Petroleum system of the Gippsland Basin, Australia

On-Line Edition

by

Michele G. Bishop

Open-File Report 99-50-Q

MATURATION AND MIGRATION
Peak generation and primary migration occurs at depths of 4-5 km for oil and 5-6 km for gas (Clark and Thomas 1988). Experimental maturation and sampling from the deep Volador-1 well, to 4,611 m TD, indicate that maturation and peak hydrocarbon generation of the source rocks occurs at Ro of between 0.92 to 1.0 % (Clark and Thomas, 1988). This is in contrast to maturation of shale source rocks like the Kimmeridge Clay Formation in the North Sea, which reach peak generation at around Ro 0.8 % (Clark and Thomas, 1988; Alexander and others, 1991). Calculated maturity from source-rock extracts was compared to vitrinite reflectance measurements by Moore and others (1992) and indicates that discovered oils were generated at maturity levels of Ro 1.15-1.30 %, and gas from the overmature section at maturity levels of Ro 1.25-2.0 %.
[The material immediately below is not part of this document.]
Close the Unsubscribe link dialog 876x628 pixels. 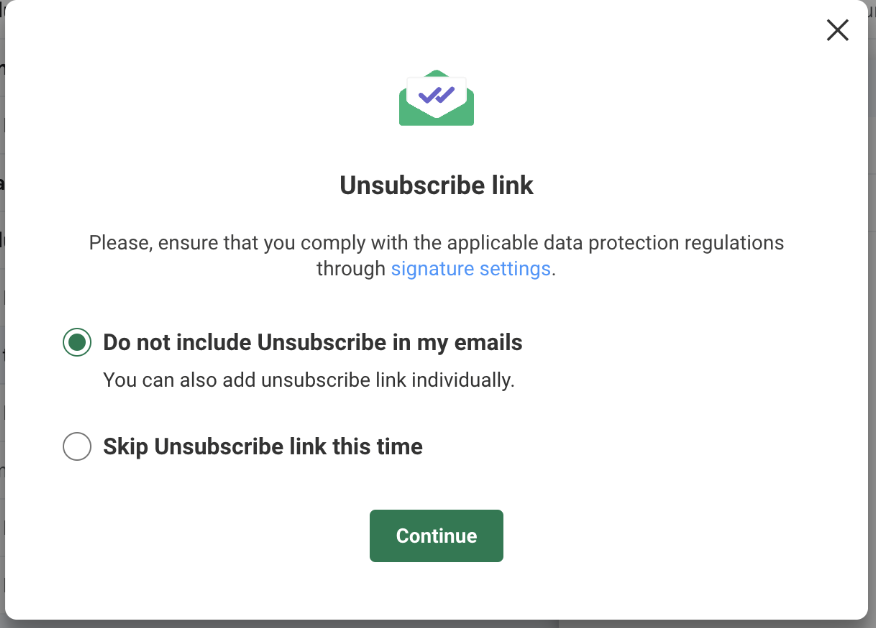[x=837, y=30]
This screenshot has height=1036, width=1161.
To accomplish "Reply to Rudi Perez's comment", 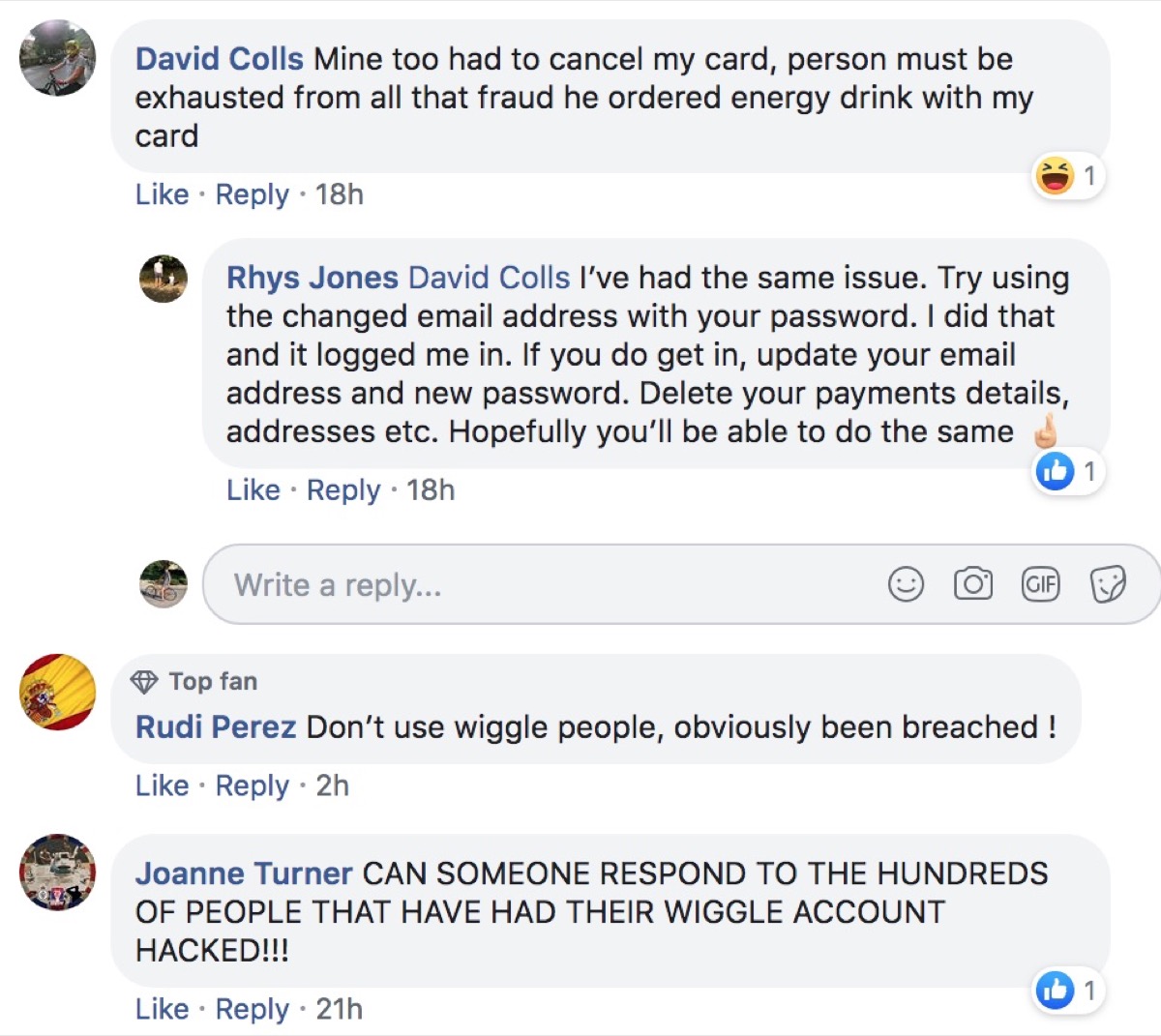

Oil and gas generation and expulsion from Golden Beach and lower Latrobe source intervals in the central eastern portion of the Gippsland Basin occurred in Late Cretaceous and Early Paleocene time due to higher heatflow and subsidence of this area prior to formation of trapping structures in Late Eocene to Middle Miocene time (Fig. 4) (Moore and others, 1992; Keall and Smith, 1996). Subsequent to Miocene trap formation, oil has been generated from younger Latrobe source intervals, accounting for the predominance of oil fields in this region (Moore and others, 1992). Gas has been the dominant hydrocarbon generated since trap formation in the area north of Barracouta field, which explains the predominance of gas fields in the north and western portions of the basin (Moore and others, 1992). 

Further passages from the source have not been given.